Right, made it out the other side of that Exam.
One of my big tension relievers recently has been playing Dungeon Defenders with friends. Like many of my games purchases this year it's an "indie" title, although has been a big success on iOS and Android before reaching the PC. It's a little like Sanctum, in so much as the basic concept is to "play" inside a Tower Defense game, building and upgrading towers in a build phase, and then running around in a combat phase fighting in support of them. But that's about where the similarity ends.
The first big difference is the graphics - Sanctum is a clean and futuristic looking game, as befits its somewhat clinical level design, but Dungeon Defenders is a bright, dare-I-say-WoW-like cartoon fantasy world with busy, pre-build mazes that you can freely block off with your towers and traps. The second is that your characters are all different; they come in four classes, they level up and spend points to customise themselves, and collect items they can equip and level up them too. Its bright, colourful, and definitely not clinical, with a host of traits on both your character and their equipment to juggle, and it's not always hugely well documented as to what they all do, or what a "good" upgrade is in the first place.
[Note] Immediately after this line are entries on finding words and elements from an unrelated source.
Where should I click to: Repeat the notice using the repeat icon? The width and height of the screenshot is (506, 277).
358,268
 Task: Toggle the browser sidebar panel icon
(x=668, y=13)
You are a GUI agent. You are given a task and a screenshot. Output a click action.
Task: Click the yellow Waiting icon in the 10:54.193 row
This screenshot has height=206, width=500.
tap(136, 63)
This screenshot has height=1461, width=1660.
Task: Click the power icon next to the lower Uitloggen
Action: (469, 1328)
However the class structure is really interesting. Rated in terms of difficulty, in practice they mean complexity of how they interact with the world and their traps, and playing in a group you would want to fill the "easier" slots first. So an Adept brings shooty towers to the table, the Knight blockers and knockback, the Hunter snares and traps, and the Monk Auras - but whilst they are all powerful its a lot easier to live without auras or traps than without blocks or turrets. What this is indicative of, more than anything, is that this is a game built for multi-player.
Single player you can swap between characters but it's a messy, cumbersome drag that doesn't really work, and that's about all I have to say about it.
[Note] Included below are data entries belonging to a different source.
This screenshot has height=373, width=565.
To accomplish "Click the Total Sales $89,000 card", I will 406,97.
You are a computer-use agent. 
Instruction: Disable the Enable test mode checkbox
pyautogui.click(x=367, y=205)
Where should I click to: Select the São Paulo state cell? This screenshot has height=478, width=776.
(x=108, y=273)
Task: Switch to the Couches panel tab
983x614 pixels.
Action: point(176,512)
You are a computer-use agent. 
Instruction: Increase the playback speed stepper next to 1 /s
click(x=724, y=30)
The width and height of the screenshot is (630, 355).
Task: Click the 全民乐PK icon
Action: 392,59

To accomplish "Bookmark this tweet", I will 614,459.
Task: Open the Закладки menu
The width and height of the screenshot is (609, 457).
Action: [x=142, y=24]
Even with a single other player in a game, you cover two tower types and can double the coverage against incoming mobs. There is a wonderful synergy that you can discover with a little experience between not just towers, but players and towers and players and other towers. The gameplay also starts to change - with more mobs spawning big packs become disproportionately more dangerous but you also get more Mana to spend on towers and upgrades. But with a full quote of four players, you end up tight on build capacity (a limit on how much you can build) that almost limits your options rather than expanding them.
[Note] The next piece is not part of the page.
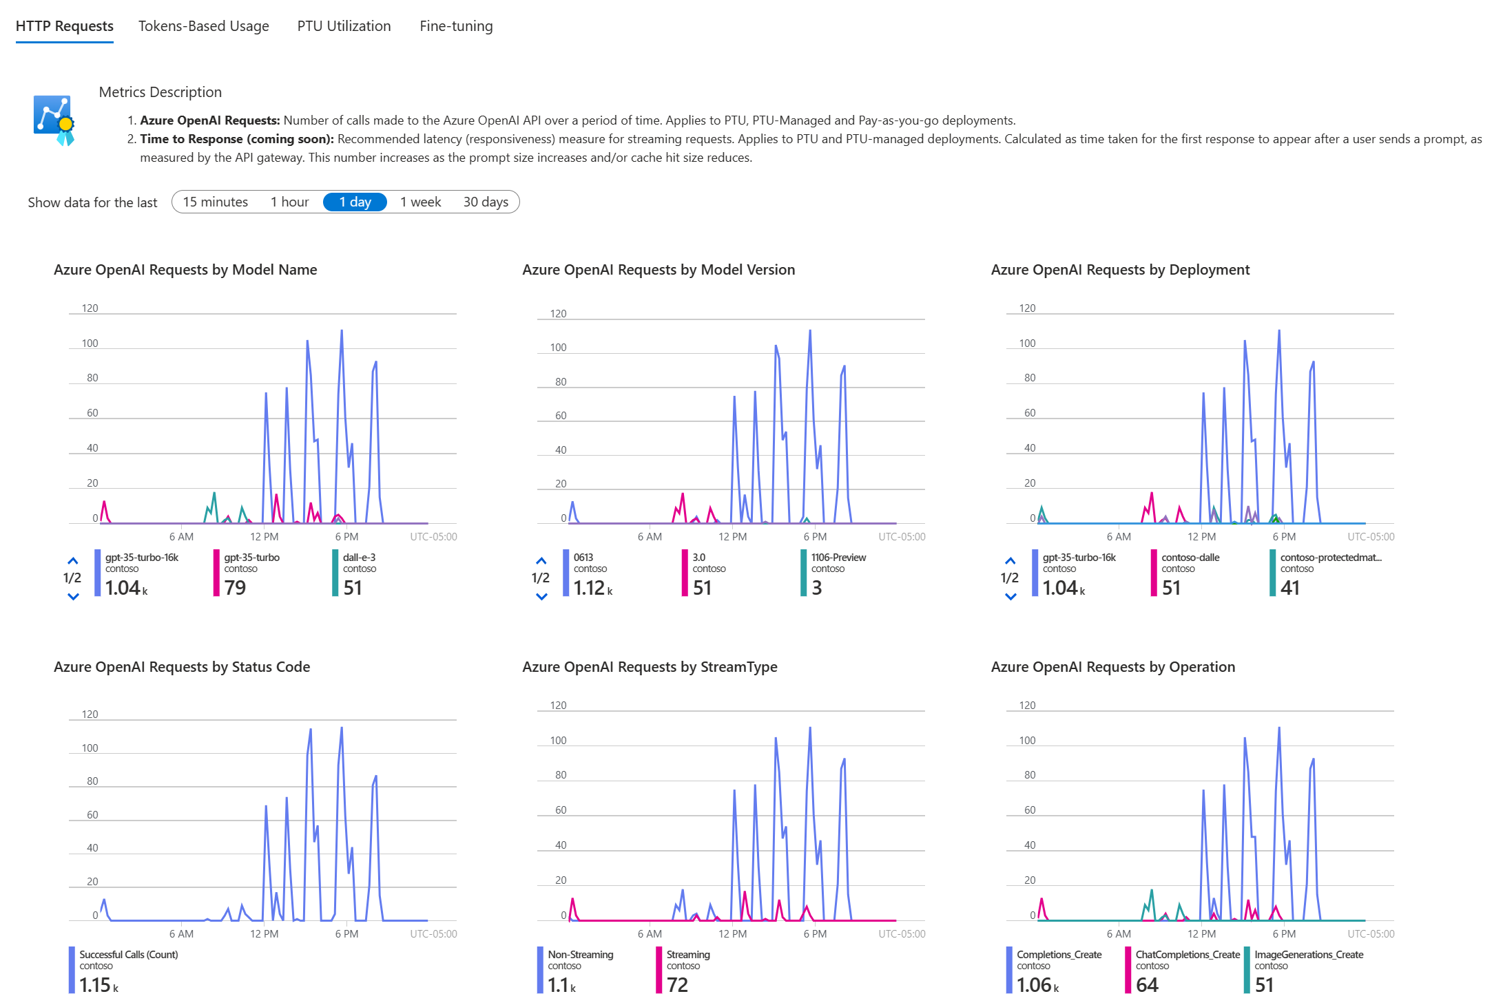The height and width of the screenshot is (1005, 1503).
Task: Click the Metrics Description workbook icon
Action: tap(54, 120)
And the game knows this, and the levels reflect that. As with any tower defense game the key is placing the right combinations in the right places, and as with any third-person action game the key is keeping your head and reacting to changing situations. Dungeon Defenders is a near-perfect mix of these, especially when you are trying to rebuild a turret-line on the fly with a back of angry looking goblins, kobolds and orcs bearing down on you. I've even played some levels six or seven times with different numbers of people and different characters, and they're still fun, because the core gameplay is so solid.
Sensibly, Steam sells this on it's own or in a 4-pack, because playing this with friends has been one of the most fun gaming experiences of the year.